La Alameda Press ($18)

by Gregory Farnum

Look for information on Pentti Saarikoski at your local library or (in English) on the net, and you'll find precious little. Yet he is a major Finnish poet, and Trilogy, completed shortly before his death in 1983, is his crowning work. Fortunately the cycle has been masterfully translated by the Finnish-born Anselm Hollo (who grew up to be a German poet, then a British poet, and is now indisputably an American poet), the man who, along with the Englishman Herbert Lomas, has made Saarikoski's work accessible to the Anglophone world. Hollo eloquently describes Saarikoski's legacy in the forward to Trilogy:

He left us twenty-two books of poems, six volumes of essayistic and autobiographical prose, three plays written for radio, a posthumous volume of diaries, and seventy book-length translations into Finnish from classical Greek, Latin, Italian, German, English, and Swedish, including Homer's Odyssey and James Joyce's Ulysses, the fragments of Herakleitos, Sappho's poems, Aristotle's Poetics...

And on and on. On top of all this, Hollo goes on to say,

He was, for a time, a youth idol--the popular press referred to him as 'The Blond Beatle of the North'--whose often scandalous behavior and pronouncements, combined with his introduction of uninhibited Finnish vernacular into the language of literature . . . shocked his elders in much the same way that William S. Burroughs and Allen Ginsburg jolted the establishment in the United States.

> **Challenge 1**: Name every language the Trilogy review says Saarikoski translated from into Finnish.
> **Challenge 2**: Retype the part of the Trilogy review between "He left us twenty-two" and "the United States.", inclusive.

> **Information supplied**:

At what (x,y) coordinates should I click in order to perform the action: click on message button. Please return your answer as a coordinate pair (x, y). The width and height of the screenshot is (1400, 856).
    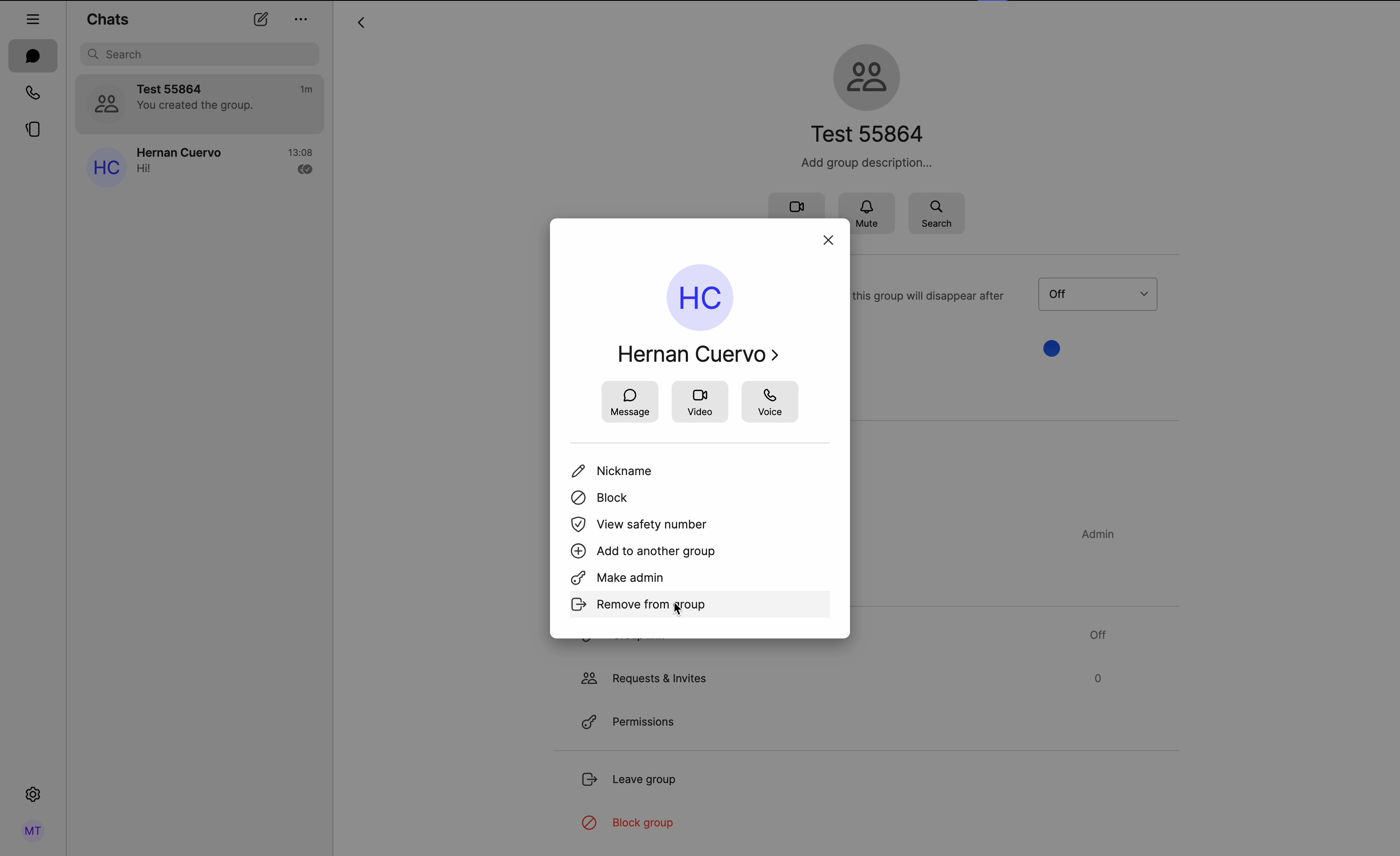
    Looking at the image, I should click on (629, 403).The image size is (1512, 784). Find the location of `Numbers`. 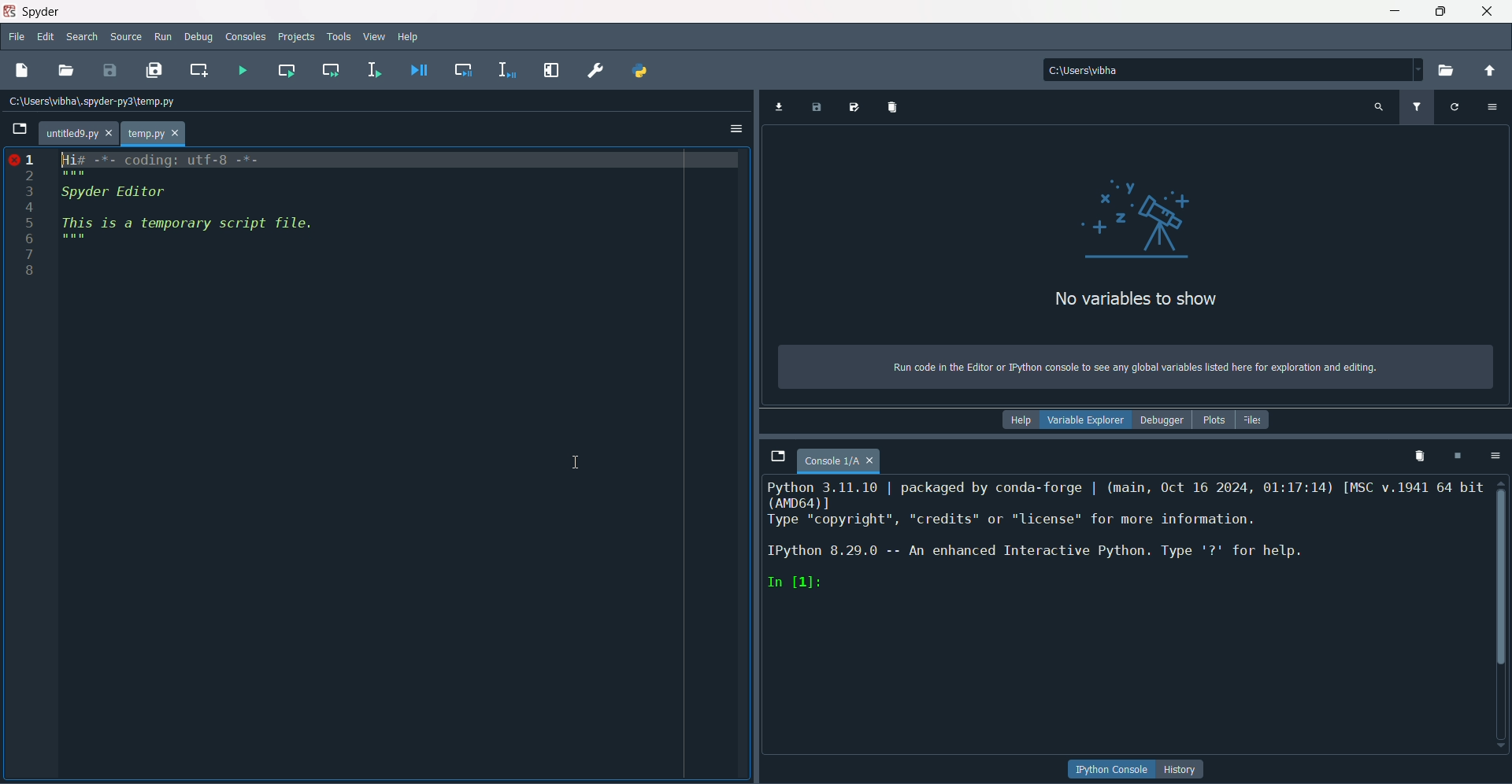

Numbers is located at coordinates (23, 220).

> **Expected answer 1**: Classical Greek, Latin, Italian, German, English, Swedish

> **Expected answer 2**:
He left us twenty-two books of poems, six volumes of essayistic and autobiographical prose, three plays written for radio, a posthumous volume of diaries, and seventy book-length translations into Finnish from classical Greek, Latin, Italian, German, English, and Swedish, including Homer's Odyssey and James Joyce's Ulysses, the fragments of Herakleitos, Sappho's poems, Aristotle's Poetics...

And on and on. On top of all this, Hollo goes on to say,

He was, for a time, a youth idol--the popular press referred to him as 'The Blond Beatle of the North'--whose often scandalous behavior and pronouncements, combined with his introduction of uninhibited Finnish vernacular into the language of literature . . . shocked his elders in much the same way that William S. Burroughs and Allen Ginsburg jolted the establishment in the United States.